Malgré sa demande de ne pas voir une transition supérieure à 16 mois, la CEDEAO a fini par accepter un compromis, avec une condition : celle de ne pas voir les militaires, actuellement aux commandes, participer à la prochaine Présidentielle. Un point de blocage éventuel dans les mois à venir.

Pour sanctionner la promesse non tenue des militaires d'organiser le 27 février 2022 des élections présidentielles et législatives qui auraient ramené des civils à la tête du pays, les chefs d’État ouest-africains ont décidé de geler les avoirs maliens au sein de la Banque centrale des États d'Afrique de l'Ouest (BCEAO), de fermer les frontières entre le Mali et les États membres de l'organisation, mais aussi de suspendre les transactions avec Bamako, à l'exception des produits médicaux et des produits de première nécessité. La CEDEAO a également décidé de retirer les ambassadeurs de tous les pays membres du Mali ainsi que d'autres sanctions concernant l'aide financière contre un pays qui a connu deux coups d'État militaires depuis 2020 et en proie à une profonde crise sécuritaire.

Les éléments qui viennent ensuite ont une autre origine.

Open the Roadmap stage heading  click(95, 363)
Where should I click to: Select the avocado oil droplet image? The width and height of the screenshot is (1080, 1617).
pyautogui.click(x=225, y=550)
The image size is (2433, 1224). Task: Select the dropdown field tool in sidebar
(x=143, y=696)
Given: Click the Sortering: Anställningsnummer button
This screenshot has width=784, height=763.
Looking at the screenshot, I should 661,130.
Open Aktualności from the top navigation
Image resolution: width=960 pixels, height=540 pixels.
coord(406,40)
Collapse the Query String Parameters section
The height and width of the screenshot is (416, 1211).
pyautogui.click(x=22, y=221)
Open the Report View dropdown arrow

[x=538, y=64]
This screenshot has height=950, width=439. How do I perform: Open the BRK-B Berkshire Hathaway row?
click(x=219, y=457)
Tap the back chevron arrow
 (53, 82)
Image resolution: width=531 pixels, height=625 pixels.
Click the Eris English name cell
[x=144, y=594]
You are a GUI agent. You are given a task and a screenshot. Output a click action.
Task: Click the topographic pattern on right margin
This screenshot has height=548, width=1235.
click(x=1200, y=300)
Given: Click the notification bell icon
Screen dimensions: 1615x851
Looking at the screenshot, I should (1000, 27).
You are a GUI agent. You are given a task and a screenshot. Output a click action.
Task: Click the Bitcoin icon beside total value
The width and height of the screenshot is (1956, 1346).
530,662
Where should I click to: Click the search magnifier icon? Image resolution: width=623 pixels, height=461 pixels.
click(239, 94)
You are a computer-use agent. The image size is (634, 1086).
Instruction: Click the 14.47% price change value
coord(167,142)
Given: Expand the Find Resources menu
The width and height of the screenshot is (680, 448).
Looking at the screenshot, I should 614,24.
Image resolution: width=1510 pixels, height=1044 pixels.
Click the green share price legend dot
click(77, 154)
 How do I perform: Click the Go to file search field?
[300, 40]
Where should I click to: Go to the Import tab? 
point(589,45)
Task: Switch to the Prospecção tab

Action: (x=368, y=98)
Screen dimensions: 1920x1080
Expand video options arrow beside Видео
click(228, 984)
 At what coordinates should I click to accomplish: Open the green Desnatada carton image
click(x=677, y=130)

Les prévisions de recettes budgétaires revues à la baisse

Ces sanctions étouffent le pays depuis le 9 janvier. Ce samedi, Bamako a revu à la baisse ses prévisions de recettes budgétaires pour l’exercice 2022, face aux conséquences des sanctions de la CEDEAO combinées aux effets de la guerre en Ukraine.

Ainsi, la Direction générale des Douanes maliennes s’est projetée sur 611,29 milliards F CFA, en lieu et place des 721,29 milliards initialement projetés dans la loi de finances, soit 110 milliards F CFA en moins. Il en est de même pour la Direction générale des Impôts qui table désormais sur 986,94 milliards F CFA de recettes à mobiliser, contre 1 061,94 milliards prévus par la loi de finances 2022, soit un gap de 75 milliards F CFA.

Les sanctions de la CEDEAO impactent aussi d’autres pays  membres et en pole position le Sénégal dont le Mali est le premier client. Quelques heures après la décision des chefs d’État ouest-africains, le président sénégalais a salué, sur les réseaux sociaux, ‘’la levée de l’embargo économique, commercial et financier contre le Mali, pour accompagner les efforts de la transition en cours’’.

De bonne guerre, à une semaine de la célébration de la fête de Tabaski 2022. Le Mali est un des premiers fournisseurs de bétail au Sénégal. Et les 5 500 têtes d’ovins et 300 têtes de bovins récemment autorisées n’étaient qu’une infime part des besoins exprimés par le Sénégal.

Une bonne nouvelle pour le Sénégal aussi

Le 61e Sommet ordinaire de la CEDEAO a également été l’occasion de se pencher sur les cas du Burkina Faso et de la Guinée, deux autres pays ouest-africains ayant connu des coups d’État militaires. Si aucun représentant des trois pays n’était présent à la rencontre, les médiateurs désignés ont présenté leur rapport aux chefs d’État. Concernant le Burkina Faso, l’ex-président nigérien Mahamadou Issoufou a convaincu la junte au pouvoir depuis fin janvier 2022 de baisser la durée de la transition qui devrait désormais être de deux ans, à partir du 1er juillet 2022. Les autorités burkinabé prévoyaient jusqu’alors les dates du 24 décembre 2024 pour un référendum constitutionnel et du 25 février 2025 pour la tenue d’élections législatives et présidentielles. Le nouveau calendrier n’a pas encore été annoncé. Mais les sanctions économiques et financières contre le pays ont été levées.

La situation reste tendue pour la Guinée. Les chefs d’État ont rejeté la transition de trois ans proposée par les nouvelles autorités. Ces dernières avaient refusé le médiateur de la CEDEAO. Désormais, ils devront composer avec l’ancien président béninois Yayi Boni. La CEDEAO les appelle à travailler avec lui afin de proposer une nouvelle période de transition raisonnable d’ici la fin du mois de juillet. Sans quoi, le pays subira des sanctions économiques, en plus des sanctions ciblées déjà imposées aux dirigeants de la transition militaire.

Pour la première fois, un président bissau-guinéen prend la présidence de la CEDEAO. Umaro Sissoco Embaló, 49 ans, a été désigné par ses pairs ouest-africains pour succéder  au Ghanéen Nana Akufo-Addo, en poste depuis 2020.